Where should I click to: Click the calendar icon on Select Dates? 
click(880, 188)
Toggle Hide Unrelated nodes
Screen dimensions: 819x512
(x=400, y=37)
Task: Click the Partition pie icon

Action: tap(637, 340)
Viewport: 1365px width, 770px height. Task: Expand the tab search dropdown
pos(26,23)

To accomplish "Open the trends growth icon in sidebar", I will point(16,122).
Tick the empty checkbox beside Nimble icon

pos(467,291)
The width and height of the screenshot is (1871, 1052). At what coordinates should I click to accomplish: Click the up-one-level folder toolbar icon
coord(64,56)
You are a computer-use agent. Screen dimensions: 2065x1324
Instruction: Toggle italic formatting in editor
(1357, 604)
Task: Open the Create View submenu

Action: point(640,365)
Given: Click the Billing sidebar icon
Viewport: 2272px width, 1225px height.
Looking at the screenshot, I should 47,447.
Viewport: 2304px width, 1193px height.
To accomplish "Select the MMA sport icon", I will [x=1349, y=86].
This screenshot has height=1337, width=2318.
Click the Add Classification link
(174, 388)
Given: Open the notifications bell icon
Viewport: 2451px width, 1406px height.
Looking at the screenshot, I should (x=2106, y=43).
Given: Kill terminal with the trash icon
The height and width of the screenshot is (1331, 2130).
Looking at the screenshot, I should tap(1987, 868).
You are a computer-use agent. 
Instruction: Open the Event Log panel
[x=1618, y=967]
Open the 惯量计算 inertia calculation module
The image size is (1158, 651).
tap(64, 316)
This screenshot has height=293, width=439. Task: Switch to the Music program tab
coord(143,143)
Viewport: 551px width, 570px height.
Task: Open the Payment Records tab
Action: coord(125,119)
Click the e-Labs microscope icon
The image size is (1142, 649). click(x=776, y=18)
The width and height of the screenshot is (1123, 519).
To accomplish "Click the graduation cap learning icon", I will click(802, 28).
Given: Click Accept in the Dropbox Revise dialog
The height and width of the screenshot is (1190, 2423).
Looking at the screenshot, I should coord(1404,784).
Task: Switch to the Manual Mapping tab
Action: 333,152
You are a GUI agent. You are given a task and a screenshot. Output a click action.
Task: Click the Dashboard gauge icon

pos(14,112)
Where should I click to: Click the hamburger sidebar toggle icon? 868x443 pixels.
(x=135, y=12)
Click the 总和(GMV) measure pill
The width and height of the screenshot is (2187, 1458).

**Activity**
Copy out the records above exactly.

**Output**
Where should I click to: Click the calendar icon on Select Dates? 
click(880, 188)
Toggle Hide Unrelated nodes
Screen dimensions: 819x512
(x=400, y=37)
Task: Click the Partition pie icon

Action: tap(637, 340)
Viewport: 1365px width, 770px height. Task: Expand the tab search dropdown
pos(26,23)

To accomplish "Open the trends growth icon in sidebar", I will point(16,122).
Tick the empty checkbox beside Nimble icon

pos(467,291)
The width and height of the screenshot is (1871, 1052). At what coordinates should I click to accomplish: Click the up-one-level folder toolbar icon
coord(64,56)
You are a computer-use agent. Screen dimensions: 2065x1324
Instruction: Toggle italic formatting in editor
(1357, 604)
Task: Open the Create View submenu

Action: point(640,365)
Given: Click the Billing sidebar icon
Viewport: 2272px width, 1225px height.
Looking at the screenshot, I should 47,447.
Viewport: 2304px width, 1193px height.
To accomplish "Select the MMA sport icon", I will [x=1349, y=86].
This screenshot has height=1337, width=2318.
Click the Add Classification link
(174, 388)
Given: Open the notifications bell icon
Viewport: 2451px width, 1406px height.
Looking at the screenshot, I should (x=2106, y=43).
Given: Kill terminal with the trash icon
The height and width of the screenshot is (1331, 2130).
Looking at the screenshot, I should tap(1987, 868).
You are a computer-use agent. 
Instruction: Open the Event Log panel
[x=1618, y=967]
Open the 惯量计算 inertia calculation module
The image size is (1158, 651).
tap(64, 316)
This screenshot has height=293, width=439. Task: Switch to the Music program tab
coord(143,143)
Viewport: 551px width, 570px height.
Task: Open the Payment Records tab
Action: coord(125,119)
Click the e-Labs microscope icon
The image size is (1142, 649). click(x=776, y=18)
The width and height of the screenshot is (1123, 519).
To accomplish "Click the graduation cap learning icon", I will click(802, 28).
Given: Click Accept in the Dropbox Revise dialog
The height and width of the screenshot is (1190, 2423).
Looking at the screenshot, I should coord(1404,784).
Task: Switch to the Manual Mapping tab
Action: 333,152
You are a GUI agent. You are given a task and a screenshot. Output a click action.
Task: Click the Dashboard gauge icon

pos(14,112)
Where should I click to: Click the hamburger sidebar toggle icon? 868x443 pixels.
(x=135, y=12)
Click the 总和(GMV) measure pill
The width and height of the screenshot is (2187, 1458).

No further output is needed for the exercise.